Dans cette troisième et ultime saison de « Paris Police », on retrouve le préfet de police de Paris, Louis Lépine, et le jeune policier Antoine Jouin, qui doivent naviguer dans un monde où la presse écrite est devenue un outil de manipulation et de sensationnalisme. La saison s'ouvre sur un double assassinat au domicile de Pompe Funèbre, une jeune femme qui est retrouvée nue mais vivante.

Ce qu'il faut retenir

  • La série « Paris Police 1910 » explore la face cachée de la Belle Époque.
  • La presse écrite de l'époque est caractérisée par la « presse à chantage » et les fake news.
  • La saison s'ouvre sur un double assassinat au domicile de Pompe Funèbre.
  • Le personnage de Monsieur La Bruyère, directeur du quotidien Le Matin, est incarné par Micha Lescot.
  • La série montre la face laide de la Belle Époque, avec ses aspects d'antisémitisme, de complotisme et de sexe.

La presse à chantage

La série met en lumière la « presse à chantage », qui était caractéristique de la presse écrite de l'époque.

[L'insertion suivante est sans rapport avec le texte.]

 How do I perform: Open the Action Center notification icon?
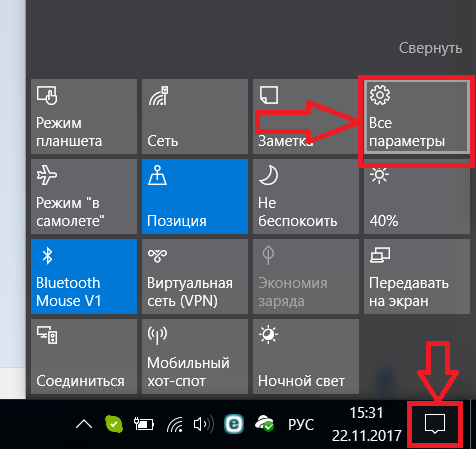coord(435,424)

Selon Fabien Nury, « c'est une presse commercialiste, sensationnaliste, cynique, qui fabrique autant d'informations qu'elle en rapporte. C'est une presse qui fait peur. On l'appelait la presse à chantage. »

Cette presse était capable de vendre des millions d'exemplaires par jour, pour une population de moins de 40 millions de Français. Cela représentait un pouvoir considérable, comparable à celui de la télévision, des plateformes et des réseaux sociaux aujourd'hui.

Les personnages

La série met en scène des personnages complexes et nuancés, comme Monsieur La Bruyère, directeur du quotidien Le Matin, qui est incarné par Micha Lescot. Selon Fabien Nury, « c'est une sorte de showrunner maléfique, qui est très bon dans son métier, mais c'est vraiment un individu déplorable, prêt à tout. Éminemment moderne, intelligent, et en même temps misanthrope, misogyne, cynique. Sans scrupule, il sème la division entre les gens. »

Les personnages de la série sont donc des représentations de la société de l'époque, avec ses défauts et ses qualités. Ils permettent de mieux comprendre le contexte dans lequel la série se déroule.

Et maintenant ?

La série « Paris Police 1910 » se termine avec cette troisième et ultime saison. Les fans de la série pourront suivre les prochaines aventures de Fabien Nury, qui continue de créer des œuvres qui explorent les dessous de l'histoire. La série sera diffusée chaque lundi soir sur Canal+.

En conclusion, « Paris Police 1910 » est une série qui explore la face cachée de la Belle Époque, en mettant en lumière la « presse à chantage » et les fake news de l'époque. Les personnages complexes et nuancés de la série permettent de mieux comprendre le contexte dans lequel elle se déroule.